At the heart of the document are nine principles the authors say define honorable military service:

  1. An officer’s first duty is to the Constitution and the rule of law. Loyalty to the Constitution comes before loyalty to any individual officeholder.
  2. The Constitution, federal law, and treaties are the supreme law of the land. The president and the military chain of command are bound by them.
  3. Civilian control is constitutional, but unlawful conduct cannot be required. Orders are presumed lawful, but only lawful orders must be obeyed.
  4. War powers are legally complex, but not law-free. Senior officers must consider whether armed conflict has a lawful domestic and international basis.
  5. Domestic military operations also require constitutional restraint. The brief stresses that officers must protect civil rights and refuse patently unlawful orders, including unlawful force against peaceful civilians.
  6. Senior officers are bound by exemplary conduct, the oath, and military law. The brief links honorable leadership to legal responsibility under the UCMJ and federal statutes.
  7. Honor and integrity are professional standards, not slogans. The authors argue that moral courage is as central to military competence as operational skill.
  8. Rationalizing unlawful orders violates the oath.

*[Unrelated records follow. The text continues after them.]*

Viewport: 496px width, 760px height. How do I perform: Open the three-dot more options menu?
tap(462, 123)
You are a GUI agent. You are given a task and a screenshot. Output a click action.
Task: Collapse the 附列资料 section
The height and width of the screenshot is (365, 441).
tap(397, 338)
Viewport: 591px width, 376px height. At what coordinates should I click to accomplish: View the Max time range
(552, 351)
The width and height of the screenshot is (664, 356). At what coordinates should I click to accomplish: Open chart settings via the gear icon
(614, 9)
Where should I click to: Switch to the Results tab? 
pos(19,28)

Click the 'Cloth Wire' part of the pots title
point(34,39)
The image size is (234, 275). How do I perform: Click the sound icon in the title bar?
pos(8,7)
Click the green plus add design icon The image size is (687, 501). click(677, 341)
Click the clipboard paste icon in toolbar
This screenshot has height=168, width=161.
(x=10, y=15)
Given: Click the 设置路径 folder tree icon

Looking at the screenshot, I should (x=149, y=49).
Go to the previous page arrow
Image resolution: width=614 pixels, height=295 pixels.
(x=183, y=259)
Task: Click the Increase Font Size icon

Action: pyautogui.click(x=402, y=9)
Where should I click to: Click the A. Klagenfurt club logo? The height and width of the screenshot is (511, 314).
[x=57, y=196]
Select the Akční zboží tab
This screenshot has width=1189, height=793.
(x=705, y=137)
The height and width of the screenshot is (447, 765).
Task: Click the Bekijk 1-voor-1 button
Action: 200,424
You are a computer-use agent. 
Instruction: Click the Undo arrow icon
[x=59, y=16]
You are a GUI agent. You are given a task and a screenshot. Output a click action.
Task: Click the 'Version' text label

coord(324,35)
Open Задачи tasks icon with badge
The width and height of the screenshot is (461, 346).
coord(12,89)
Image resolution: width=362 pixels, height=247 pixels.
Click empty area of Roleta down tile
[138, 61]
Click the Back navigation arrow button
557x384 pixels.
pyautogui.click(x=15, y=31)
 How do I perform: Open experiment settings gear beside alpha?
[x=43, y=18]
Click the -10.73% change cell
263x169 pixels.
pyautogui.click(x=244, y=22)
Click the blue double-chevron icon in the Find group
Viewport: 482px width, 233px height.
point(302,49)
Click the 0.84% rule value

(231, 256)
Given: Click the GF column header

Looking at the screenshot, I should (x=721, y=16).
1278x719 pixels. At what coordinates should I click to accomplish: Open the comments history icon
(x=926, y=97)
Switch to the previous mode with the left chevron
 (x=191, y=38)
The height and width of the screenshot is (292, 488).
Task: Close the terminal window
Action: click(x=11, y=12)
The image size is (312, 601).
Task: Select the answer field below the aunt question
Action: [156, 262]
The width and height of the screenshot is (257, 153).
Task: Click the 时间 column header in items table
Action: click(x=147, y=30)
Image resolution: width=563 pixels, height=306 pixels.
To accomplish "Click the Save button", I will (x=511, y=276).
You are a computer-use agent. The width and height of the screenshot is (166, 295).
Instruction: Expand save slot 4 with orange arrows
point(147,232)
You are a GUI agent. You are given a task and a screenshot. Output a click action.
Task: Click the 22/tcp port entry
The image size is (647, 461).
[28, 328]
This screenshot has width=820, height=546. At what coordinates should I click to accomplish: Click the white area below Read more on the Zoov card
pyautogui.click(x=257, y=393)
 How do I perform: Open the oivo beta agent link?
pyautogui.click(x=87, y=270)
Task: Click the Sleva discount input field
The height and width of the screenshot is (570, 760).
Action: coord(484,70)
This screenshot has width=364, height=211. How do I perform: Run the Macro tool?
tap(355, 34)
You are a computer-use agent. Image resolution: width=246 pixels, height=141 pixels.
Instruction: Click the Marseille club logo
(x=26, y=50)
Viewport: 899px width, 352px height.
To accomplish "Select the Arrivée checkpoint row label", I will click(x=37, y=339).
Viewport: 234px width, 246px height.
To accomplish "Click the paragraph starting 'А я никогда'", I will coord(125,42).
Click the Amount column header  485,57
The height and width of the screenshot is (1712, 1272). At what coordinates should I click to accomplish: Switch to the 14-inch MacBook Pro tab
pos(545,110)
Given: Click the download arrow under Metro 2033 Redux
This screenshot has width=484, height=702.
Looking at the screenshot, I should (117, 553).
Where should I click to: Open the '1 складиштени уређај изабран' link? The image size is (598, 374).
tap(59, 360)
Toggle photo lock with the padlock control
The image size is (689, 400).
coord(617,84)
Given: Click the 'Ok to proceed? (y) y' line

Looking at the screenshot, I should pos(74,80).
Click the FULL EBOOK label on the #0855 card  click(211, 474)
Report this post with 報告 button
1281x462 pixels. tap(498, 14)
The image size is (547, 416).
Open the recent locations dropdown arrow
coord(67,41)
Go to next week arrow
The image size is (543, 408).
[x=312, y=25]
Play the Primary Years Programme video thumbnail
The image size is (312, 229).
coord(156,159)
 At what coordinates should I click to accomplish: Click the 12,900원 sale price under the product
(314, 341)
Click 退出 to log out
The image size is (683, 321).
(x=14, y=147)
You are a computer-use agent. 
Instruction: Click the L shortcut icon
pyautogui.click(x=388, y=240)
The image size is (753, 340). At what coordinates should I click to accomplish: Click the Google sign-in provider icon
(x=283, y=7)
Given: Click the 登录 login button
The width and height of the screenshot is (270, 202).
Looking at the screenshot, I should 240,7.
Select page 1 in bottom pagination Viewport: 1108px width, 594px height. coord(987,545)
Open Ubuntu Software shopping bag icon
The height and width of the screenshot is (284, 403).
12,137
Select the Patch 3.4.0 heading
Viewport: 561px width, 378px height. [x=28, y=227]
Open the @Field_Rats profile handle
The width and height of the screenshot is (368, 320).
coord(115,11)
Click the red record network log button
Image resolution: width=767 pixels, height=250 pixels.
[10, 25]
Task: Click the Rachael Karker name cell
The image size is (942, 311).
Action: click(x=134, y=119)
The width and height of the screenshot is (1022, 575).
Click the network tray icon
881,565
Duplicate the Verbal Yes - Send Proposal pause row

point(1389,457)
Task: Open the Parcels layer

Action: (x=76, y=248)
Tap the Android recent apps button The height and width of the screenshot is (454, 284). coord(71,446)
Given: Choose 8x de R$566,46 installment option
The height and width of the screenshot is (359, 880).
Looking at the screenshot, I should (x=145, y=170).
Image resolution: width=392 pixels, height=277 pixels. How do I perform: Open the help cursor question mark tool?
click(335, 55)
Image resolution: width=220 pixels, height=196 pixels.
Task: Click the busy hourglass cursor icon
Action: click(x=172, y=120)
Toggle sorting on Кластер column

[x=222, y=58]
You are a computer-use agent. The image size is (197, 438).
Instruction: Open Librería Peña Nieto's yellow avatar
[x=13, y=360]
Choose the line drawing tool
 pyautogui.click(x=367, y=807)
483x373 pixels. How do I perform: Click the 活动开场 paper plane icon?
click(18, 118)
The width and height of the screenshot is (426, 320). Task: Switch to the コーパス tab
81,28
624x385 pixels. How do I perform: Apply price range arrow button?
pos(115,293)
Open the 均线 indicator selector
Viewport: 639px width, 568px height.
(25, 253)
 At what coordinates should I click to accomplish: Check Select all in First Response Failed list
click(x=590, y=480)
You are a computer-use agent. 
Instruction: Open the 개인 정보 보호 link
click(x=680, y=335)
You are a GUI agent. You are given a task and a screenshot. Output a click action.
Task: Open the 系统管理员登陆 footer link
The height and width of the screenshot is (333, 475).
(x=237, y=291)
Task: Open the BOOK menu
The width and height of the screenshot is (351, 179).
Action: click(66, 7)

Career risk, political pressure, or the belief that “someone else will do it anyway” are not legitimate excuses.
  9. Officers facing suspected unlawful orders should follow a clear path: raise concerns, formally object, seek reassignment or retirement, and disobey only as a last resort when convinced an order is patently unlawful

That final point is crucial. The former JAGs are not encouraging chaos in the ranks. They are offering a disciplined legal and ethical framework for senior officers who may face extraordinary pressure. Their recommended path begins with counsel, clarification, and objection.

This is ultimately a brief about honor. It argues that senior military leaders protect both the Constitution and the troops beneath them when they insist that military operations remain grounded in law. The burden of unlawful decision-making should not be pushed down onto service members who trust their leaders to send them only on missions that meet America’s legal and moral standards.

For military families, veterans, and advocates, the message is clear: defending the force means defending the rule of law. Honorable service requires courage on the battlefield, but it also requires courage in the Situation Room, in the Pentagon, and anywhere military leaders serve our country.